She spoke with amazing nonchalance. Mrs Bolton, who was listening in the next room, heard in sheer admiration. To think a woman could carry it off so naturally!

`And suppose he'd come while you were running about in the rain with nothing on, like a maniac?'

`I suppose he'd have had the fright of his life, and cleared out as fast as he could.'

Clifford still stared at her transfixed. What he thought in his under-consciousness he would never know. And he was too much taken aback to form one clear thought in his upper consciousness. He just simply accepted what she said, in a sort of blank. And he admired her. He could not help admiring her. She looked so flushed and handsome and smooth: love smooth.

`At least,' he said, subsiding, `you'll be lucky if you've got off without a severe cold.'

`Oh, I haven't got a cold,' she replied. She was thinking to herself of the other man's words: Tha's got the nicest woman's arse of anybody! She wished, she dearly wished she could tell Clifford that this had been said her, during the famous thunderstorm. However! She bore herself rather like an offended queen, and went upstairs to change.

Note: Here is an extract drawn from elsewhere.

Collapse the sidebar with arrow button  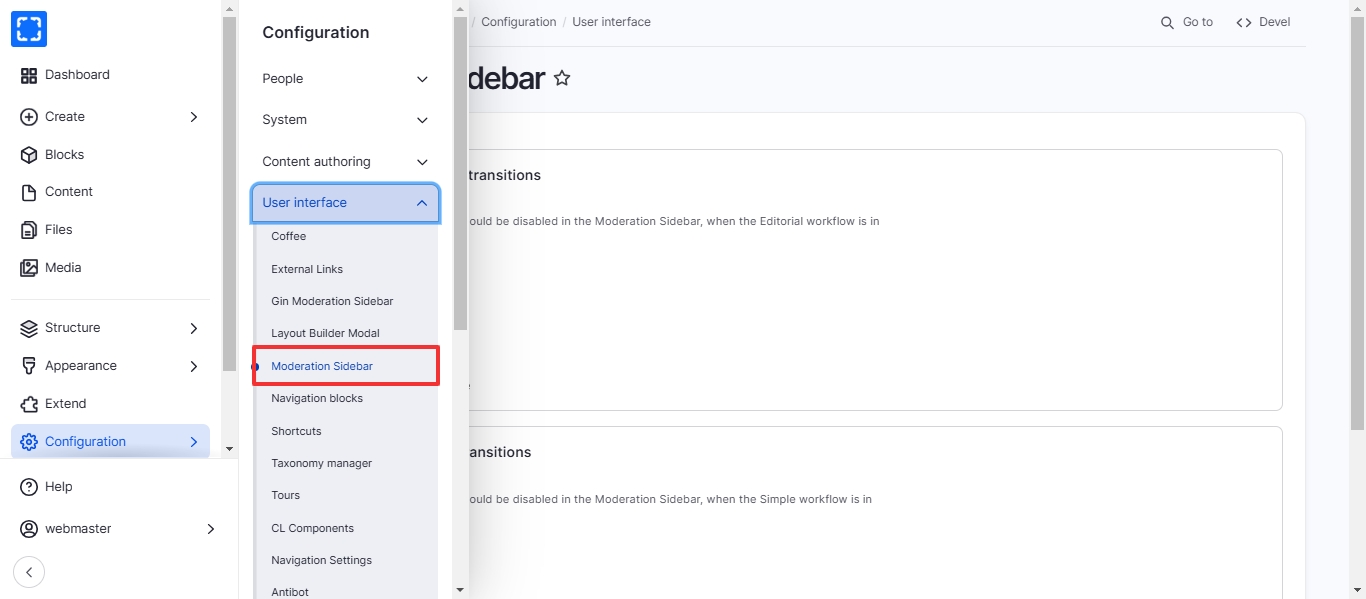click(29, 572)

That evening, Clifford wanted to be nice to her. He was reading one of the latest scientific-religious books: he had a streak of a spurious sort of religion in him, and was egocentrically concerned with the future of his own ego. It was like his habit to make conversation to Connie about some book, since the conversation between them had to be made, almost chemically. They had almost chemically to concoct it in their heads.

`What do you think of this, by the way?' he said, reaching for his book. `You'd have no need to cool your ardent body by running out in the rain, if only we have a few more aeons of evolution behind us. Ah, here it is!---"The universe shows us two aspects: on one side it is physically wasting, on the other it is spiritually ascending."'

Connie listened, expecting more. But Clifford was waiting. She looked at him in surprise.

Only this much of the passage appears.